Posted on 07/21/2008 11:15:18 AM PDT by maine-iac7
PATTEN, Maine - A "Wizard of Oz"-type storm Saturday produced a "wall of hail" so heavy it pounded pumpkins into mush and a wind so fierce it lifted a dog and two pigs into the air and peeled off a roof on Happy Corner Road, residents said Sunday. No one was injured.
The storm, which brought...
(Excerpt) Read more at bangornews.com ...
Pigs are flying...
Now com’on, wouldn’t you like to live on Happy Corner Road?
Pigs are flying...
Hillary for President!!!
Time to buy that lottery ticket!!!
Peace in the Middleast!!!
99 cent per gallon gas!!!


I grew up on a farm built by my great grandfather in 1846. In the 'cook room chamber' as the attic space over the 'cook room' was called, in amongst the trunks and other attic stuffs, was a glass case containing a stuffed tiny piglet - with two heads. Two perfectly shaped heads. It fascinated me to pieces.
It had been born on the farm and the mother pig had suffocated it - so they had him (her?) stuffed.
Help yourself to image.
Interesting story about the 2 headed pig.
It IS a news story, straight out of today's paper, front page above the fold, and a heckava more up to date news than many, many, thread posted as “news” - some months old...many multiple times.
Just curious to know, as how's a person supposed to know how the heck to post something...When is a news story in the same day paper, not a news story?
When it doesn't “bleed”? - but not if it's is a funny story that might bring a smile and a bit of levity into the gloominess of 97% of the gloomy news?
Here I had thought conservatives liked to smile too
18” of hail, according to the article I read. It’s amazing that anything is left standing.
That’s happened to me too. Strange gods these mods.
p.s.
Great post :o)
Really? Gosh, wonder what them there red, round things I've been picking off my tomato plants for the last week are???
There are also lots of folks in Maine smart enough to get a big jump on the growing season with movable greenhouse hoops - like this guy up even further north than I am - grows veggies year 'round at his "Four Season Farm."
http://www.fourseasonfarm.com/main/harvest/harvest.html
There's also the smaller version of the greenhouse - the French cloche - either as row covers or individual plant covers.
I've been getting veggies from local farm-share growers for over a month now that are way ahead of my garden veggies -
But then, what do I know...

++++++++++

→ Set tasks
1. Output the stretch of the storm thread from "Now com’on, wouldn’t" through "old...many multiple times.", word for word.
2. Answer these questions from the storm thread, one per line:
(a) On what road did the wind peel off a roof?
(b) In what year was the farm built by one commenter's great grandfather?
(c) What is the name of the farm where a grower raises vegetables year-round?
The rows are separate material with no connection to the storm thread.

→ Excerpted records
++++++++++

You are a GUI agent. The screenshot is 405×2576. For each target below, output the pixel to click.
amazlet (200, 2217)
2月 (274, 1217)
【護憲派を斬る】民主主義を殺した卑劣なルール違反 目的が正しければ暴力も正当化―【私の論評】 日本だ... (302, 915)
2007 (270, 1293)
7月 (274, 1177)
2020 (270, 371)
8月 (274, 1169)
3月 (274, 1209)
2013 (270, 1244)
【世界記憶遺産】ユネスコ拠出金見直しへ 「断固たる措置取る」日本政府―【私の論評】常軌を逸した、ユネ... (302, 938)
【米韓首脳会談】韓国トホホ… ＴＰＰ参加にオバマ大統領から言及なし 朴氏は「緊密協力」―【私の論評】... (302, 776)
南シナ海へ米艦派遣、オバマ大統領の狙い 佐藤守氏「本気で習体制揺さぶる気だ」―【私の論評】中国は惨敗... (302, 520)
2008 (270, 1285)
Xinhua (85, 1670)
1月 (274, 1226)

++++++++++

→ Task responses
1.
Now com’on, wouldn’t you like to live on Happy Corner Road?
Pigs are flying...
Hillary for President!!!
Time to buy that lottery ticket!!!
Peace in the Middleast!!!
99 cent per gallon gas!!!


I grew up on a farm built by my great grandfather in 1846. In the 'cook room chamber' as the attic space over the 'cook room' was called, in amongst the trunks and other attic stuffs, was a glass case containing a stuffed tiny piglet - with two heads. Two perfectly shaped heads. It fascinated me to pieces.
It had been born on the farm and the mother pig had suffocated it - so they had him (her?) stuffed.
Help yourself to image.
Interesting story about the 2 headed pig.
It IS a news story, straight out of today's paper, front page above the fold, and a heckava more up to date news than many, many, thread posted as “news” - some months old...many multiple times.

2.
(a) Happy Corner Road
(b) 1846
(c) Four Season Farm